Tuesday, December 2, 2014


There's a new play on at Playwrights Horizons and it has a little bit of sexy-star-sizzle.  The always adorable and boyishly handsome T.R. Knight  (Eddie) takes the helm of Samuel D. Hunter's Pocatello along with the always divine Brenda Whele (Doris).

Unfortunately, this is not one of Mr. Hunter's best thought out plays. Yes, the idea is laudable - a man is lost in his very own hometown and searching for himself, his place, and his sense of family in an ever evolving landscape of unemployment, strip malls, fast food, and ATMs.  I get it.  I actually like the idea.  Mr. Hunter has appropriately captured the anger, character, and lost dreams of middle America in his dialogue.  For this I applaud him.

However, Mr. Hunter seems to have peppered the cast with characters that are all too interesting to not have developed.   Cameron Scoggins (Max) and Elvy Yost (Isabelle) both brilliantly acted, but their characters failed to advance the story.  Jonathan Hogan (Cole) is an older actor who just hit it out of the park with his onset of Alzheimer's affliction, but was this just for sympathy?  Leah Karpel nailed her performance of the angry young vegetarian-i hate my parents-nobody gets me routine, but do we really need one of these in every play?  Danny Wolohan (Troy) and his unhappy wife, Jennifer Dickey (Tammy) had the requisite bad marriage involving alcoholism, depression and the aforementioned angry daughter.  Cliche?  And what specifically was so emotionally visceral about that cheese-wiz casserole that Brett Hutchison (Nick) almost threw up on stage?  It just seemed to me that Mr.
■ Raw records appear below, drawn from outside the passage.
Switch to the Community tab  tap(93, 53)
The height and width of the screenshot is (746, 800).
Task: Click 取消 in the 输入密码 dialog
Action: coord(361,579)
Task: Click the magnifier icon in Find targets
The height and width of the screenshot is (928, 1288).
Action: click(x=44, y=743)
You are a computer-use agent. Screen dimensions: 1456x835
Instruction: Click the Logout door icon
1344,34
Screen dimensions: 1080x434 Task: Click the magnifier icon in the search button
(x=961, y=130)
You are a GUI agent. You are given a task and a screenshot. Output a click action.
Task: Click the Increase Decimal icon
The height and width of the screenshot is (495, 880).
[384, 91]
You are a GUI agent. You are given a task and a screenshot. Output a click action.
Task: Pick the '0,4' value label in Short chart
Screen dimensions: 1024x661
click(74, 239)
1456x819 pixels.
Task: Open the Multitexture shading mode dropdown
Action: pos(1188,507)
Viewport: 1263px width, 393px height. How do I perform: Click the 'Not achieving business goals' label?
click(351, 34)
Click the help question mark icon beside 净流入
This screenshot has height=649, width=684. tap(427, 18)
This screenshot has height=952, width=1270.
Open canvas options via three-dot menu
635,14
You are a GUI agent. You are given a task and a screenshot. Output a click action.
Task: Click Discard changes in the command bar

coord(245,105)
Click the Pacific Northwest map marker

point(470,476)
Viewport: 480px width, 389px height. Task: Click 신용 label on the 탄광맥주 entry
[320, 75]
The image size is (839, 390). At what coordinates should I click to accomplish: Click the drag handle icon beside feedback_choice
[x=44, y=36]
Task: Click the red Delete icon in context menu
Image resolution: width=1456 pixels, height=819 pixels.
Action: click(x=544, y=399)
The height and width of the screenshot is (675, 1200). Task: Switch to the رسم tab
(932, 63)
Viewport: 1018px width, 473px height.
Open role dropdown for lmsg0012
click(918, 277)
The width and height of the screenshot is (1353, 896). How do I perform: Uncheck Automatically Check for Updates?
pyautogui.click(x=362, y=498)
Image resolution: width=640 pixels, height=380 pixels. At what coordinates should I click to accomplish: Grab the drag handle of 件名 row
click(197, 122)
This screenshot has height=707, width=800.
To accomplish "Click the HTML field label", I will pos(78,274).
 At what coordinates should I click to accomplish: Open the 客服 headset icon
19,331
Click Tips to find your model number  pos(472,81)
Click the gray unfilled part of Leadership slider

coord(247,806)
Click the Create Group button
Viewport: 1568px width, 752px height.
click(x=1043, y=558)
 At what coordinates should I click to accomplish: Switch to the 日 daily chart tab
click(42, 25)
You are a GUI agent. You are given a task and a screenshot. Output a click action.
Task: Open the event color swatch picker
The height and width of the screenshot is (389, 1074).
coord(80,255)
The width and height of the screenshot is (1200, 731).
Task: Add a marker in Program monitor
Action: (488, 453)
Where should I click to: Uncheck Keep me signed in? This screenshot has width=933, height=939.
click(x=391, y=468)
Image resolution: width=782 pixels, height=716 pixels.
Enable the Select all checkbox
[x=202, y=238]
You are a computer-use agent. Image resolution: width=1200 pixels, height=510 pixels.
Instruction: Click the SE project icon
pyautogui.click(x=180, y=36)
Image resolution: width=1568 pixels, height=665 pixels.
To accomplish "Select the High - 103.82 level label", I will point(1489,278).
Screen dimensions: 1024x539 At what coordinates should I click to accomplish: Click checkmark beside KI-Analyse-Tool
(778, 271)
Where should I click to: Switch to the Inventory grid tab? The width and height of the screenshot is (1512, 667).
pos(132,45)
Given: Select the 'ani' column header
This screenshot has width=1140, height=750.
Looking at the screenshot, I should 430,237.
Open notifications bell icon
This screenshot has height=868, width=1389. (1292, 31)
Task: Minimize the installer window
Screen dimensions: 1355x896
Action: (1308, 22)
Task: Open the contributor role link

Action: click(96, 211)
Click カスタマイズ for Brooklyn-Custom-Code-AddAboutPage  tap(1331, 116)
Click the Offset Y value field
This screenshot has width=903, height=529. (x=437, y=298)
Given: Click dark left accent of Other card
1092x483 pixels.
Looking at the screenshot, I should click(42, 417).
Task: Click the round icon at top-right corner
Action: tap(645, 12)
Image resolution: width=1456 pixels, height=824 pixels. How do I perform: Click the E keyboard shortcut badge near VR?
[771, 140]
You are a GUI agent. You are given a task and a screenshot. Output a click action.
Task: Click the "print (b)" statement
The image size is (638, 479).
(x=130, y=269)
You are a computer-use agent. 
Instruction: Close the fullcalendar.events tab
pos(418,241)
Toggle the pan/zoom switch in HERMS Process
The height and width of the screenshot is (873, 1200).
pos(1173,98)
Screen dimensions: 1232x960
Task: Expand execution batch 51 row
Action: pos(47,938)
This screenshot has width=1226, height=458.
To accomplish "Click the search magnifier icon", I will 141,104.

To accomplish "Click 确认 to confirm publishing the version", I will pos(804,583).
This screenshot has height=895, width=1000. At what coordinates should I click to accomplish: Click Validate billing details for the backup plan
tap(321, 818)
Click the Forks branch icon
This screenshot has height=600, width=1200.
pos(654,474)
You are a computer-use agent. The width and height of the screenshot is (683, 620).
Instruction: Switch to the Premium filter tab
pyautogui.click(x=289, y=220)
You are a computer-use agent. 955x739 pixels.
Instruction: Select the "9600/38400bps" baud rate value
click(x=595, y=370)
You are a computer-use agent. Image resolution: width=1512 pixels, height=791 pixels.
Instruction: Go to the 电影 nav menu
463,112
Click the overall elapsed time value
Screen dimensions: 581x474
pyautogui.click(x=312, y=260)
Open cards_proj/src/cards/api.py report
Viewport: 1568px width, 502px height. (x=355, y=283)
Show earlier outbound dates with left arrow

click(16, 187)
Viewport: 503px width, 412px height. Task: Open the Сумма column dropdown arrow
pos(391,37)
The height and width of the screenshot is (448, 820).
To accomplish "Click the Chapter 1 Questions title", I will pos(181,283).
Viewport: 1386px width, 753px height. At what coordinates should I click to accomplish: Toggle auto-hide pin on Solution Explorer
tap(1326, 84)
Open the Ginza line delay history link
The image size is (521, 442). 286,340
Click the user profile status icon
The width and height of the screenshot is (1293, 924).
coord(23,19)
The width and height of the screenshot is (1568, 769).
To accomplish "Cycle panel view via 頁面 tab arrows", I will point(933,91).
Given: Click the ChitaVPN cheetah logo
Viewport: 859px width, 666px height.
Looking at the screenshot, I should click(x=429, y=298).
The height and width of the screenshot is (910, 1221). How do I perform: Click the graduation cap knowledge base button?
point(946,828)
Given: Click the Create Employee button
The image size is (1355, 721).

Hunter poured all the Lifetime movie characteristics into this play about middle America - the flyover states- middle of nowhere America.  All these characters distracted from the main character and his sense of loneliness and isolation from family.

The deepest sadness of the plot was therefore under-represented - -why exactly was Eddie so hell bent on keeping these mis-fit toys together?  We are not sufficiently introduced to his motivations, only his vague actions.  This becomes frustrating as you are constantly trying to figure out "why".  It is only at the very end that you learn a very tragic and sad fact about his mother, her motivations, and feelings about her gay son (yes, he threw this in for effect too).

You end up leaving the theatre with a deep sadness about family failings.  Perhaps Mr. Hunter succeeded in making us sad, but how or why we got there is at times a mystery - much like the pasta of the week on the menu.